RECORDS SUPPLIED:
★ ★ ★ ★ ★
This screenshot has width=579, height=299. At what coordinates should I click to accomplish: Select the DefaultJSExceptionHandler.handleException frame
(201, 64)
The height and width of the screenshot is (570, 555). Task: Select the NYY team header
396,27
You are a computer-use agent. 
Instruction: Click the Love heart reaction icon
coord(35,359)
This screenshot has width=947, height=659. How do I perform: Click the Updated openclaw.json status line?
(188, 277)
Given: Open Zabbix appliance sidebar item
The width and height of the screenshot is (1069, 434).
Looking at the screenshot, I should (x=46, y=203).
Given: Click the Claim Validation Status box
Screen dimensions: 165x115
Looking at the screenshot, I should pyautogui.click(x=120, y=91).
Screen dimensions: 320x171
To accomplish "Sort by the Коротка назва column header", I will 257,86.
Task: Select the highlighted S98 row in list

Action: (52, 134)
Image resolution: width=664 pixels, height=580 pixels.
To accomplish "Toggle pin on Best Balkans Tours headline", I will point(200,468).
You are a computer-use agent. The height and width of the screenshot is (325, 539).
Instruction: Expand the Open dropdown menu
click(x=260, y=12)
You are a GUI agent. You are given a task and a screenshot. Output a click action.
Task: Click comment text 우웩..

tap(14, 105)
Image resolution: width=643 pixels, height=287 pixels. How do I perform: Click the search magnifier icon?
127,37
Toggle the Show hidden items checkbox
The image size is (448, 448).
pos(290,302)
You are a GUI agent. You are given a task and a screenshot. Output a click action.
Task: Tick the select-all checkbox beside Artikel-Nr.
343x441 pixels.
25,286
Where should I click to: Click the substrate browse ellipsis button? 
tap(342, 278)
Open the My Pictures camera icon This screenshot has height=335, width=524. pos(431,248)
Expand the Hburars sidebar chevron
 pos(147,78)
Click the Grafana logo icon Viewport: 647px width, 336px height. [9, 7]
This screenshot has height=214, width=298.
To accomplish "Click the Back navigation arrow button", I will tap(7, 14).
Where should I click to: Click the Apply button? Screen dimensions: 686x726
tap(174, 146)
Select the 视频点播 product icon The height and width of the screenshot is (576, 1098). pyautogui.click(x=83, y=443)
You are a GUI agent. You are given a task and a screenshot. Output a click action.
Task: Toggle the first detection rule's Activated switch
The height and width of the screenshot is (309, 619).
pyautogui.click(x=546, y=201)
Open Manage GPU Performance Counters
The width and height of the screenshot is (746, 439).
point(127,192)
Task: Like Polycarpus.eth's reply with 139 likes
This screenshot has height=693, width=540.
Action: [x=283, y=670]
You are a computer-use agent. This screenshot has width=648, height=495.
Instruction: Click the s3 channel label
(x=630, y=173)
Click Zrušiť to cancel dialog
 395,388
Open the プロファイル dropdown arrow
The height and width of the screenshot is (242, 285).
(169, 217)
★ ★ ★ ★ ★
PROBLEM DESCRIPTION:
After reading the data above, return it verbatim in full.

SOLUTION TO THE PROBLEM:
This screenshot has width=579, height=299. At what coordinates should I click to accomplish: Select the DefaultJSExceptionHandler.handleException frame
(201, 64)
The height and width of the screenshot is (570, 555). Task: Select the NYY team header
396,27
You are a computer-use agent. 
Instruction: Click the Love heart reaction icon
coord(35,359)
This screenshot has width=947, height=659. How do I perform: Click the Updated openclaw.json status line?
(188, 277)
Given: Open Zabbix appliance sidebar item
The width and height of the screenshot is (1069, 434).
Looking at the screenshot, I should (x=46, y=203).
Given: Click the Claim Validation Status box
Screen dimensions: 165x115
Looking at the screenshot, I should pyautogui.click(x=120, y=91).
Screen dimensions: 320x171
To accomplish "Sort by the Коротка назва column header", I will 257,86.
Task: Select the highlighted S98 row in list

Action: (52, 134)
Image resolution: width=664 pixels, height=580 pixels.
To accomplish "Toggle pin on Best Balkans Tours headline", I will point(200,468).
You are a computer-use agent. The height and width of the screenshot is (325, 539).
Instruction: Expand the Open dropdown menu
click(x=260, y=12)
You are a GUI agent. You are given a task and a screenshot. Output a click action.
Task: Click comment text 우웩..

tap(14, 105)
Image resolution: width=643 pixels, height=287 pixels. How do I perform: Click the search magnifier icon?
127,37
Toggle the Show hidden items checkbox
The image size is (448, 448).
pos(290,302)
You are a GUI agent. You are given a task and a screenshot. Output a click action.
Task: Tick the select-all checkbox beside Artikel-Nr.
343x441 pixels.
25,286
Where should I click to: Click the substrate browse ellipsis button? 
tap(342, 278)
Open the My Pictures camera icon This screenshot has height=335, width=524. pos(431,248)
Expand the Hburars sidebar chevron
 pos(147,78)
Click the Grafana logo icon Viewport: 647px width, 336px height. [9, 7]
This screenshot has height=214, width=298.
To accomplish "Click the Back navigation arrow button", I will tap(7, 14).
Where should I click to: Click the Apply button? Screen dimensions: 686x726
tap(174, 146)
Select the 视频点播 product icon The height and width of the screenshot is (576, 1098). pyautogui.click(x=83, y=443)
You are a GUI agent. You are given a task and a screenshot. Output a click action.
Task: Toggle the first detection rule's Activated switch
The height and width of the screenshot is (309, 619).
pyautogui.click(x=546, y=201)
Open Manage GPU Performance Counters
The width and height of the screenshot is (746, 439).
point(127,192)
Task: Like Polycarpus.eth's reply with 139 likes
This screenshot has height=693, width=540.
Action: [x=283, y=670]
You are a computer-use agent. This screenshot has width=648, height=495.
Instruction: Click the s3 channel label
(x=630, y=173)
Click Zrušiť to cancel dialog
 395,388
Open the プロファイル dropdown arrow
The height and width of the screenshot is (242, 285).
(169, 217)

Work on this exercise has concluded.